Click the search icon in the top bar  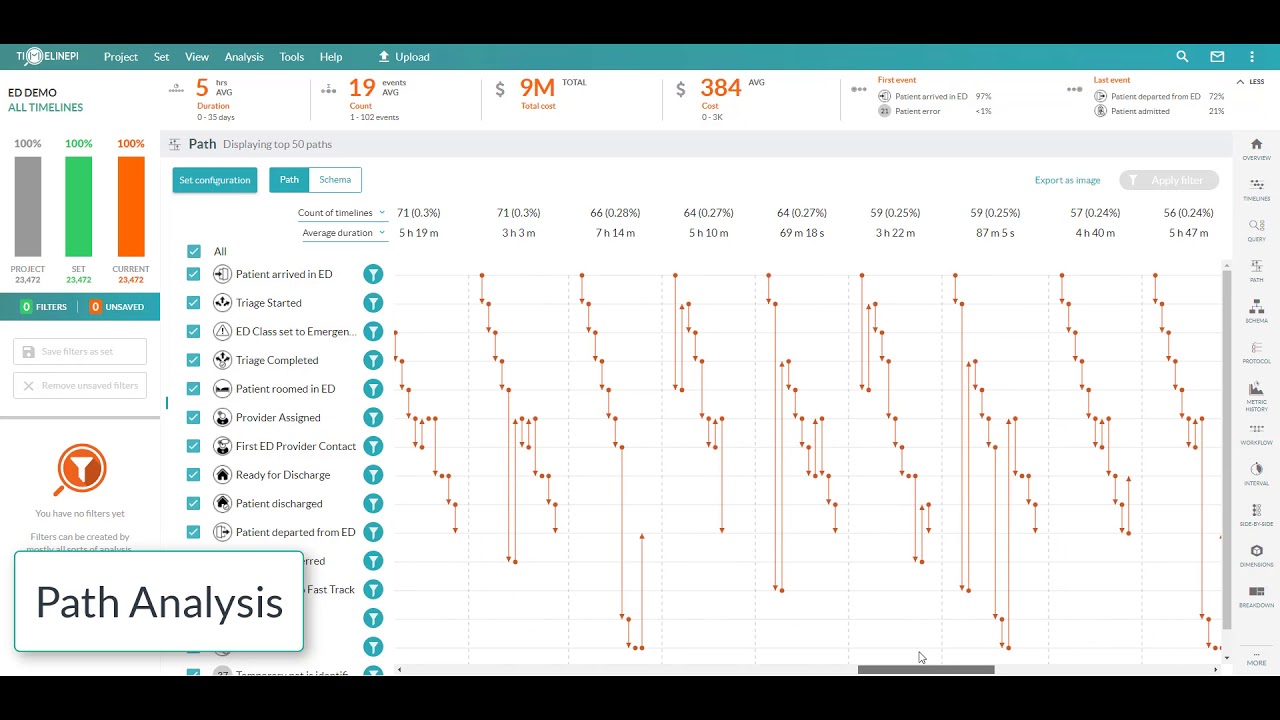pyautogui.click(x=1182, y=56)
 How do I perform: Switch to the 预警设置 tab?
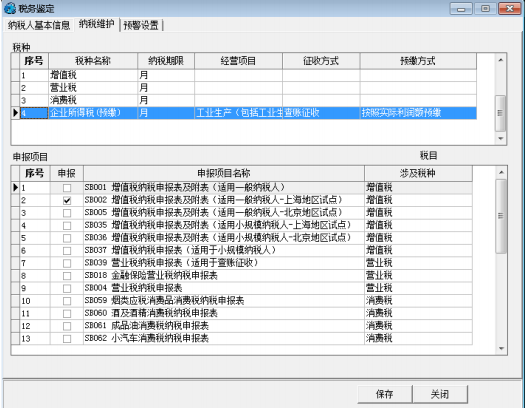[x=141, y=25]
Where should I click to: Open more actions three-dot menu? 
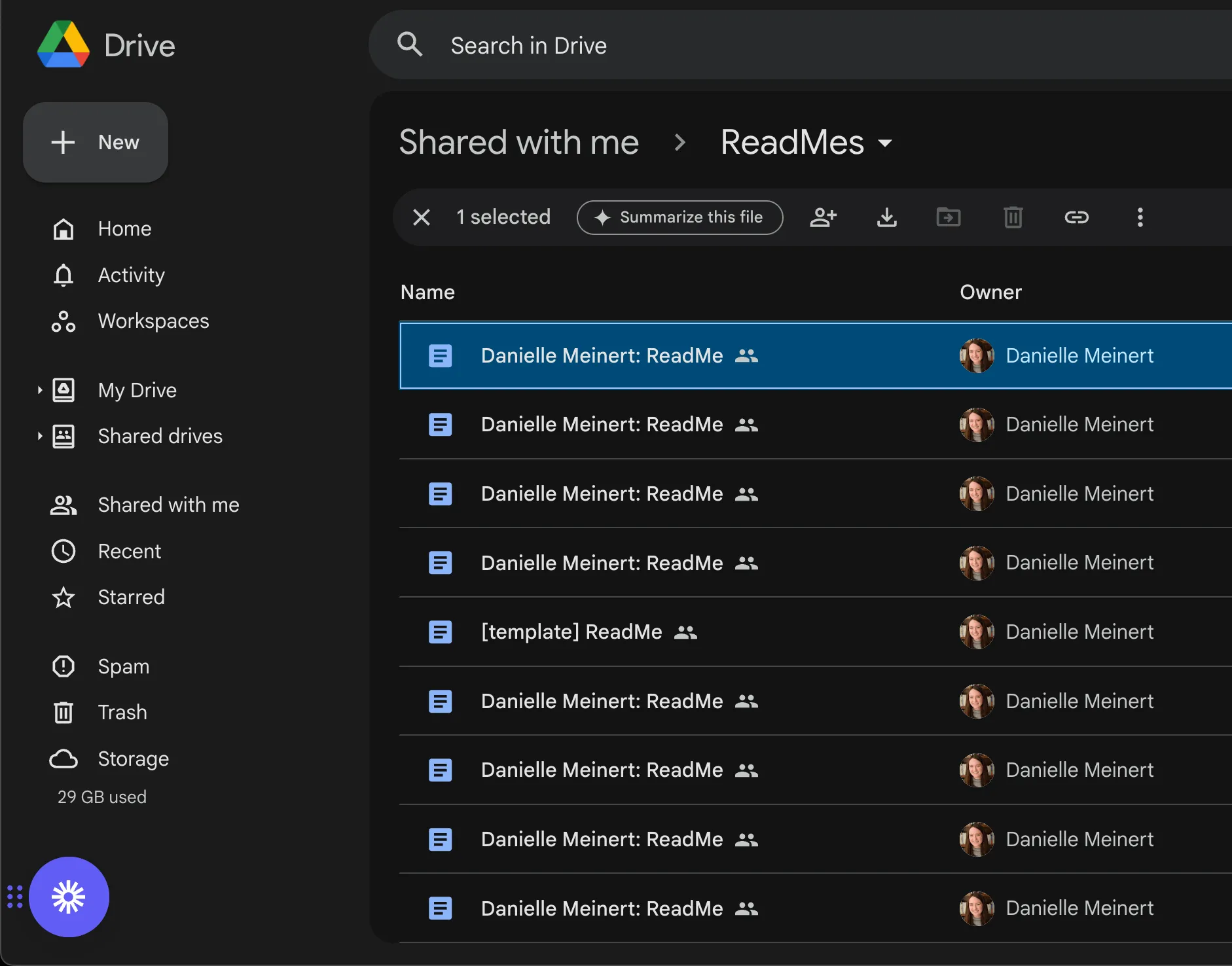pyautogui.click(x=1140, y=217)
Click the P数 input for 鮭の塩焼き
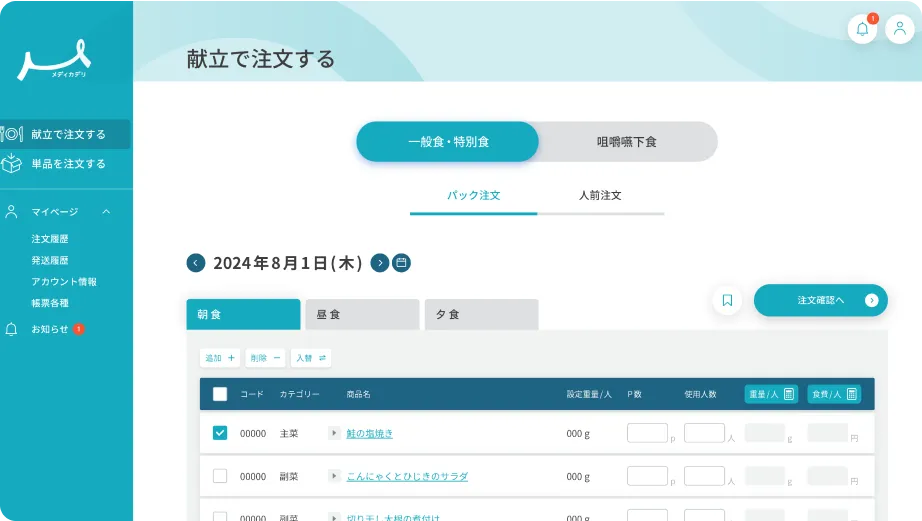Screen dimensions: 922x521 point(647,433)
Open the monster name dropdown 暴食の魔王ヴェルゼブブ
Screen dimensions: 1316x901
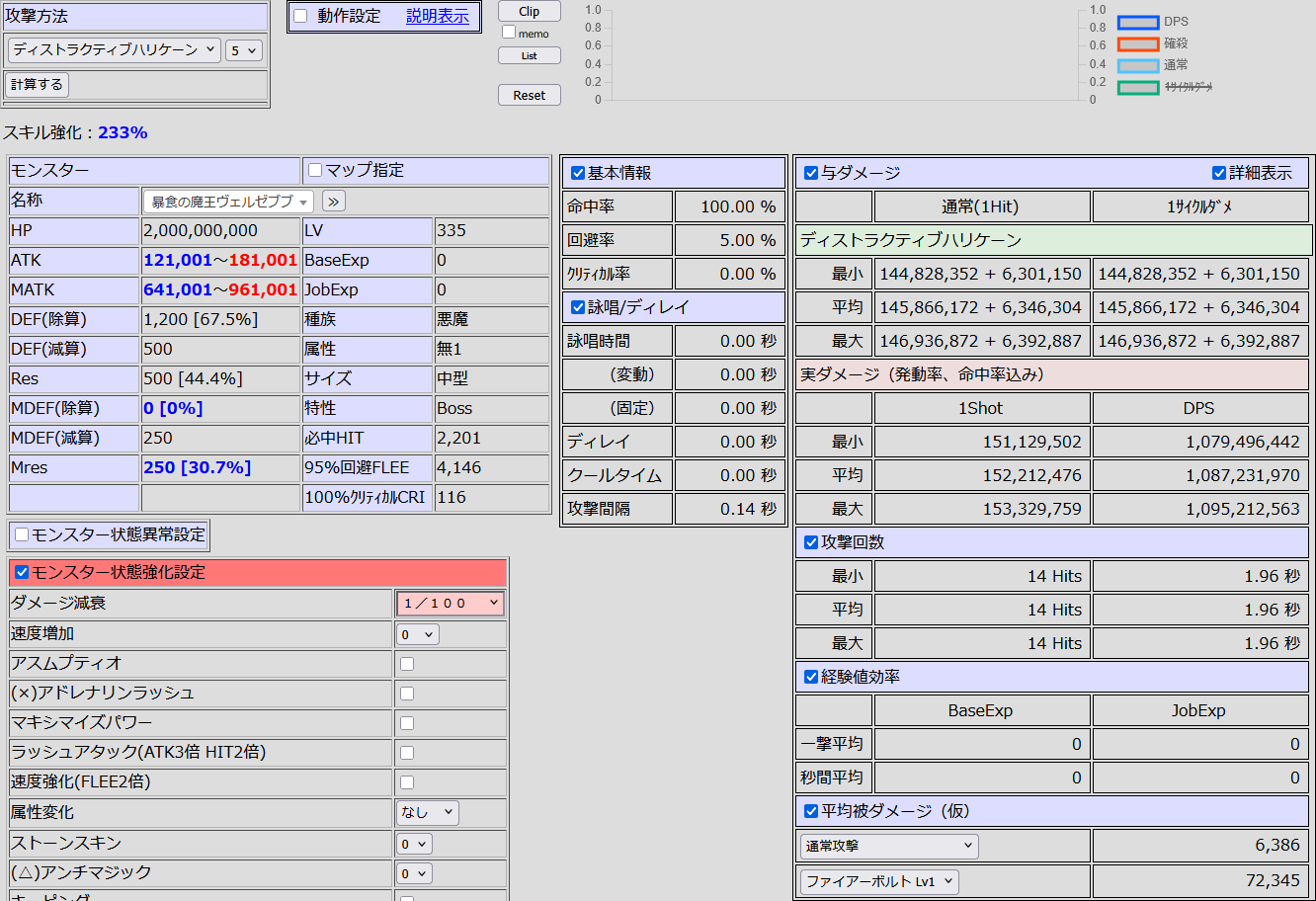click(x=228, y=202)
☆ ☆ ☆ ☆ ☆ ☆ ☆
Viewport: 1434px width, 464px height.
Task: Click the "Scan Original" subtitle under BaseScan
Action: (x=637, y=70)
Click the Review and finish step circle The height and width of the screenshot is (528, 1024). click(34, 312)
☆ ☆ ☆ ☆ ☆ ☆ ☆
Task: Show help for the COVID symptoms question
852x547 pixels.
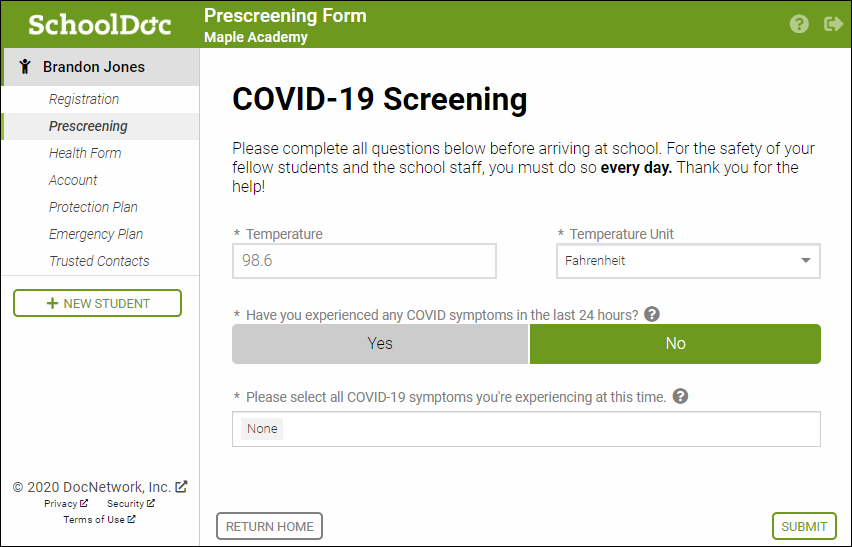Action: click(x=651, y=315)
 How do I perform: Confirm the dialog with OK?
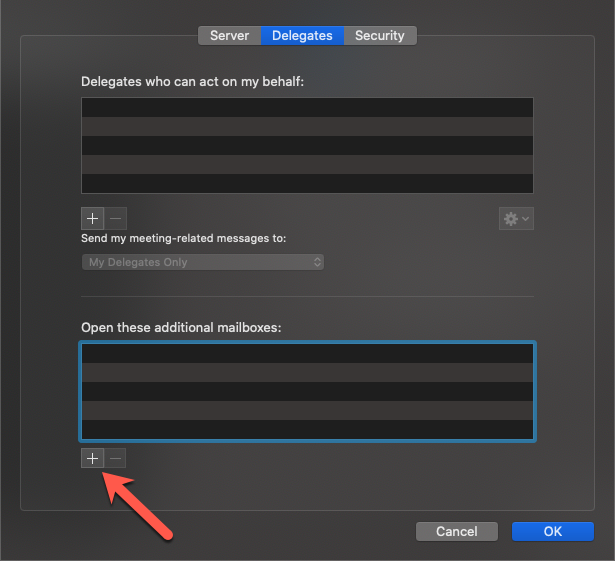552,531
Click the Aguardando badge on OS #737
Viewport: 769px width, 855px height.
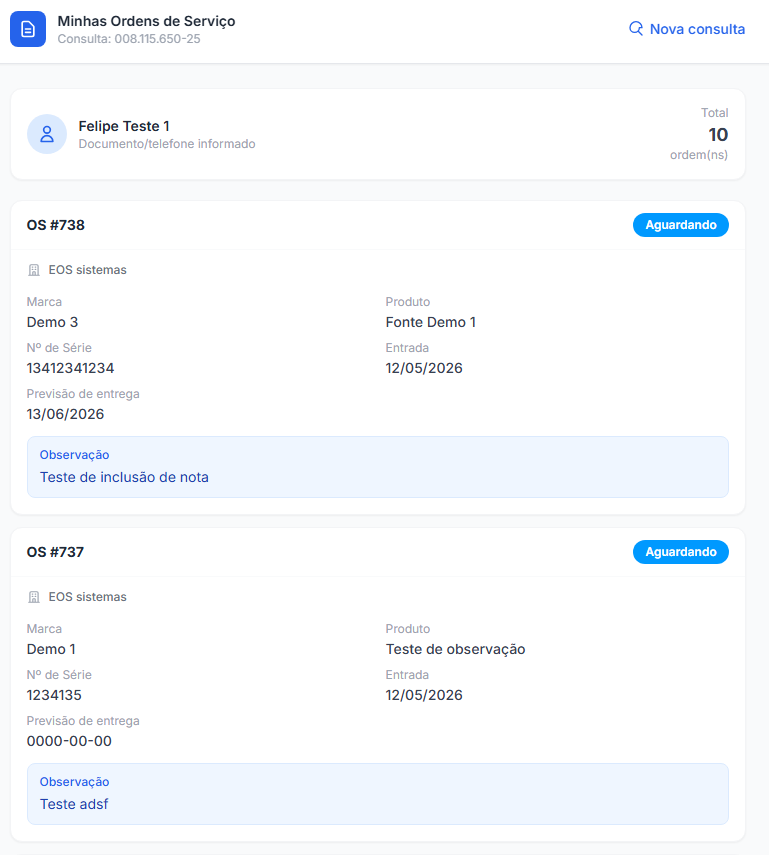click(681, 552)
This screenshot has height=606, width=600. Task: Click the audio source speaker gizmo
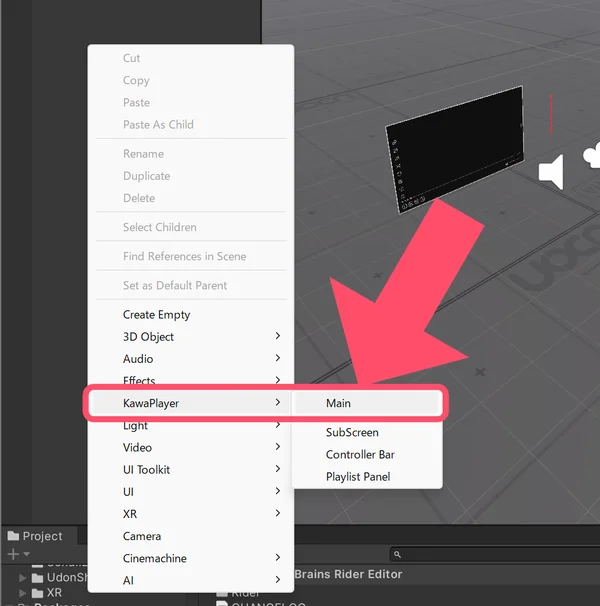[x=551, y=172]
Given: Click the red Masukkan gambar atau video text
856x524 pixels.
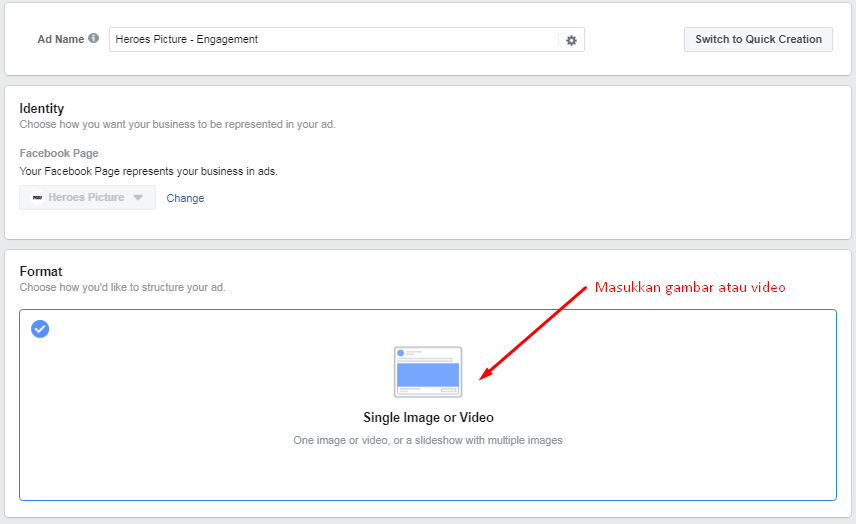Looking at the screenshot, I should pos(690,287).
☆ ☆ ☆ ☆ ☆ ☆ ☆
### Work required
Starting at the line containing "Task: Show help" and finishing at the line containing "Given: Click the", return those lines exactly as they appear above, without the pictures.

### Result of the exercise
Task: Show help for the COVID symptoms question
852x547 pixels.
Action: click(x=651, y=315)
 How do I perform: Confirm the dialog with OK?
552,531
Click the Aguardando badge on OS #737
Viewport: 769px width, 855px height.
click(681, 552)
This screenshot has height=606, width=600. Task: Click the audio source speaker gizmo
[x=551, y=172]
Given: Click the red Masukkan gambar atau video text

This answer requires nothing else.